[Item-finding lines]

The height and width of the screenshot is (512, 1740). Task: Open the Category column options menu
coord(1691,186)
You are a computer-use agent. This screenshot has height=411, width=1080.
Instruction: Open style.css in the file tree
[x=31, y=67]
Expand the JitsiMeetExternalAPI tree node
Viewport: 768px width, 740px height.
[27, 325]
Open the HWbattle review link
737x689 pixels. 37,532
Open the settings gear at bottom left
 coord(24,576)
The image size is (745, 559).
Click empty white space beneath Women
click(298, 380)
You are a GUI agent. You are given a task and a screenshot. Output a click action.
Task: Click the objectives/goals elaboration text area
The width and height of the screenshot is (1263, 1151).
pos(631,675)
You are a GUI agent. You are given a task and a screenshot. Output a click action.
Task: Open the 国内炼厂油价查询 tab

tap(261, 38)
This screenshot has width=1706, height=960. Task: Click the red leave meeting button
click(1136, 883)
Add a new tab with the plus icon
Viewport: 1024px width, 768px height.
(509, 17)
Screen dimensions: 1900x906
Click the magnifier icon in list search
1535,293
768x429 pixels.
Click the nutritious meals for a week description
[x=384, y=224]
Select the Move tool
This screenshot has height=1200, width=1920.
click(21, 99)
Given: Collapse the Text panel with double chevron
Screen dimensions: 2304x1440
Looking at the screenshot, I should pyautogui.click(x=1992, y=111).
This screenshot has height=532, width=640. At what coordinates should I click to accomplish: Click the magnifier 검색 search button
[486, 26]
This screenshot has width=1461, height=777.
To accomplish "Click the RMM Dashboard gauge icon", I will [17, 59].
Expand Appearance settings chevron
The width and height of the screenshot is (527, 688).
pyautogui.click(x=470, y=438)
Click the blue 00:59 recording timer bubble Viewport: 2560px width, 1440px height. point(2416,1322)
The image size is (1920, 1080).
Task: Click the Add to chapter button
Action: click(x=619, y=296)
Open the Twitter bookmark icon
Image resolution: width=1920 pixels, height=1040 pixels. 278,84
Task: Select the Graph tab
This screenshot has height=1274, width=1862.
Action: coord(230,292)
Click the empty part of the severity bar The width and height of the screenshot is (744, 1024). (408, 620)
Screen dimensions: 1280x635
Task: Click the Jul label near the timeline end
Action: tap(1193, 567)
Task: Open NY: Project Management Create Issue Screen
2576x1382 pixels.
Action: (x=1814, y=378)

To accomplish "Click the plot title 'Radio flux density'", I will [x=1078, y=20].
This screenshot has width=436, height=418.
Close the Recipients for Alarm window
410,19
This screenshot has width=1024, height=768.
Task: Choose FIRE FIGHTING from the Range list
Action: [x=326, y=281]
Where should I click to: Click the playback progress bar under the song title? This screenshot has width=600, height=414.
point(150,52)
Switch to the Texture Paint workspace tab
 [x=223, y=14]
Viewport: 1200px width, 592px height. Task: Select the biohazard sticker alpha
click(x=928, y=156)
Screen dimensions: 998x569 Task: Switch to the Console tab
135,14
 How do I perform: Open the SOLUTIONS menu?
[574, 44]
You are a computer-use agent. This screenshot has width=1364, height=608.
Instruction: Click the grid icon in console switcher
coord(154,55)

[EXERCISE DIRECTIONS] Copy every one of the lines above, leaving each unchanged.

[WORKED ANSWER]
The height and width of the screenshot is (512, 1740). Task: Open the Category column options menu
coord(1691,186)
You are a computer-use agent. This screenshot has height=411, width=1080.
Instruction: Open style.css in the file tree
[x=31, y=67]
Expand the JitsiMeetExternalAPI tree node
Viewport: 768px width, 740px height.
[27, 325]
Open the HWbattle review link
737x689 pixels. 37,532
Open the settings gear at bottom left
 coord(24,576)
The image size is (745, 559).
Click empty white space beneath Women
click(298, 380)
You are a GUI agent. You are given a task and a screenshot. Output a click action.
Task: Click the objectives/goals elaboration text area
The width and height of the screenshot is (1263, 1151).
pos(631,675)
You are a GUI agent. You are given a task and a screenshot. Output a click action.
Task: Open the 国内炼厂油价查询 tab

tap(261, 38)
This screenshot has width=1706, height=960. Task: Click the red leave meeting button
click(1136, 883)
Add a new tab with the plus icon
Viewport: 1024px width, 768px height.
(509, 17)
Screen dimensions: 1900x906
Click the magnifier icon in list search
1535,293
768x429 pixels.
Click the nutritious meals for a week description
[x=384, y=224]
Select the Move tool
This screenshot has height=1200, width=1920.
click(21, 99)
Given: Collapse the Text panel with double chevron
Screen dimensions: 2304x1440
Looking at the screenshot, I should pyautogui.click(x=1992, y=111).
This screenshot has height=532, width=640. At what coordinates should I click to accomplish: Click the magnifier 검색 search button
[486, 26]
This screenshot has width=1461, height=777.
To accomplish "Click the RMM Dashboard gauge icon", I will [17, 59].
Expand Appearance settings chevron
The width and height of the screenshot is (527, 688).
pyautogui.click(x=470, y=438)
Click the blue 00:59 recording timer bubble Viewport: 2560px width, 1440px height. point(2416,1322)
The image size is (1920, 1080).
Task: Click the Add to chapter button
Action: click(x=619, y=296)
Open the Twitter bookmark icon
Image resolution: width=1920 pixels, height=1040 pixels. 278,84
Task: Select the Graph tab
This screenshot has height=1274, width=1862.
Action: coord(230,292)
Click the empty part of the severity bar The width and height of the screenshot is (744, 1024). (408, 620)
Screen dimensions: 1280x635
Task: Click the Jul label near the timeline end
Action: tap(1193, 567)
Task: Open NY: Project Management Create Issue Screen
2576x1382 pixels.
Action: (x=1814, y=378)

To accomplish "Click the plot title 'Radio flux density'", I will [x=1078, y=20].
This screenshot has width=436, height=418.
Close the Recipients for Alarm window
410,19
This screenshot has width=1024, height=768.
Task: Choose FIRE FIGHTING from the Range list
Action: [x=326, y=281]
Where should I click to: Click the playback progress bar under the song title? This screenshot has width=600, height=414.
point(150,52)
Switch to the Texture Paint workspace tab
 [x=223, y=14]
Viewport: 1200px width, 592px height. Task: Select the biohazard sticker alpha
click(x=928, y=156)
Screen dimensions: 998x569 Task: Switch to the Console tab
135,14
 How do I perform: Open the SOLUTIONS menu?
[574, 44]
You are a computer-use agent. This screenshot has width=1364, height=608.
Instruction: Click the grid icon in console switcher
coord(154,55)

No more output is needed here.